Thirty years ago, when I did same thing at age 23, everyone deemed me a bit crazy.  When I mentioned I was off to hitchhike through Europe for a year with a backpack, my family and friends gaped at me.  Why would you do such a thing? they asked me.  Wondering, perhaps how I, with my complete lack of common sense (according to them) might survive such a crazy trip. 

Now, thirty years later, when I informed my friends and family I was taking a year sabbatical from work to travel solo through South America, they didn’t seem as surprised.  They still didn’t understand it though.  Why would anyone want to travel for a year with only a backpack? they asked.  How can you leave your job for a year?  How can you afford to do that?

You just do it, I’d said to my colleagues as I danced out the office door.

And so, here I am.  On a plane, with my friend Brenda who’s joining me for three weeks.  Sitting in our narrow, tiny seats four hours into our eleven-hour flight, heading further and further away from Canada. 

My mind whirls with both excitement and fear.  Oh god.  I’m really doing this!  Am I still fit enough to carry a forty-pound backpack around for an hour, looking for a place to stay? I wonder.  Will the ‘kids’ at the hostels want to talk to an ‘old lady’?  Will those budget dorm rooms I used to love staying in still hold the same appeal, or will the snores and smells of unwashed twenty-something boys drive me to the hotels that I’m more used to these days?” 

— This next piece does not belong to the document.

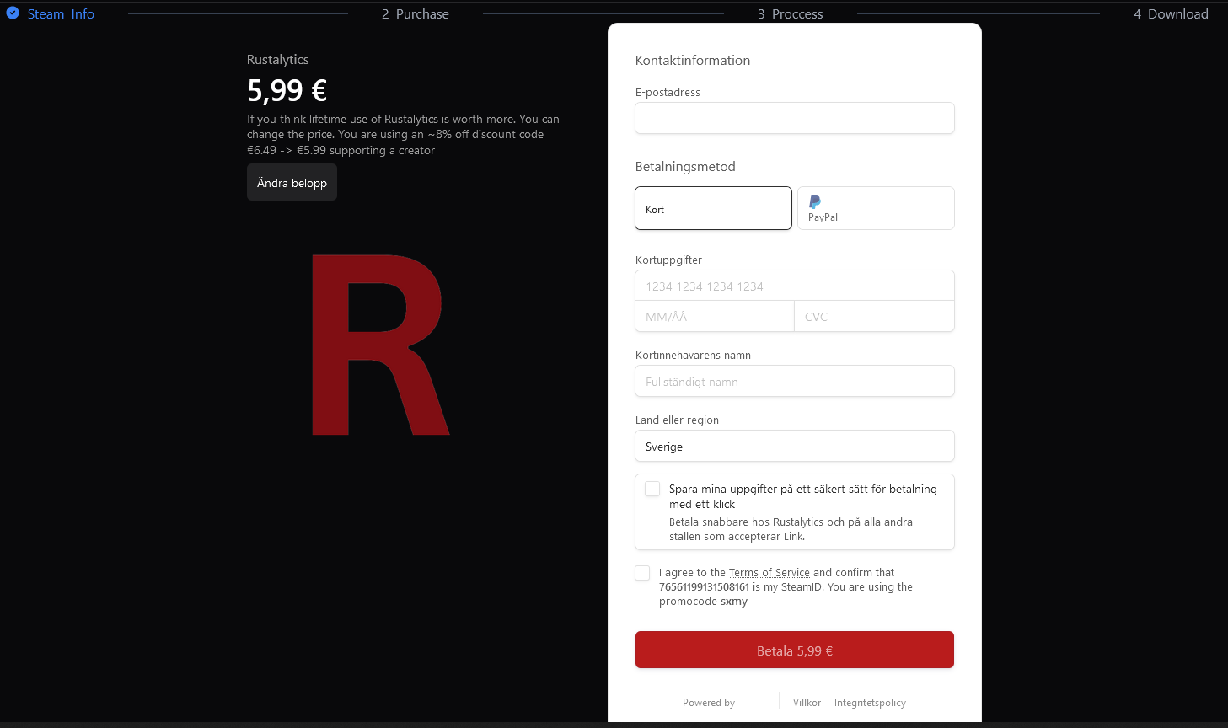Open the 'Land eller region' dropdown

As I sit in my allotted twelve uncomfortable inches of space, my nerves prickle with the realization that I’m heading into completely unfamiliar territory and…for a crazy long time – a year!  I breathe…make myself relax.  You’ve got this, I tell myself.  You know what traveling’s all about.

Yes I do.  I’m not as naïve as I once was.  Not like I was back in 1983 when I got on a plane, off on a year-long solo adventure to Europe where the countries, I imagined then, would be coloured in pink, green, blue or orange.  Like the maps I was always poring over.  I ponder that silly thinking now, thirty years later, as I head off into the unknown again, realizing that, although that kind of thinking was very naïve, it wasn’t so silly.  The colours do exist.  Maybe not like I’d imagined back then, but as a rich and vibrant tapestry of languages, accents, foods, landscapes, characters and culture. 

So, yes, I’ve got this.  Who cares if I’m not the youngster I once was?  I’m going to spend this whole year living life to its maximum amazingness.  I’m going to eat glorious and strange foods and be fearless while doing so.  I’m going to butcher the lovely Spanish language without fear until I can have real conversations with the new friends I meet.  And I’m going to see and do crazy ass things and trust that fate and good luck will keep me safe. 

And then I’m gonna come home and write a story about my adventures.  See if I can help those baffled friends and family members to understand why I travel like I do.  Hopefully, inspire them to try it.   But maybe I’m dreaming.  Maybe after my friends read my stories, they’ll think I’m even more crazy.  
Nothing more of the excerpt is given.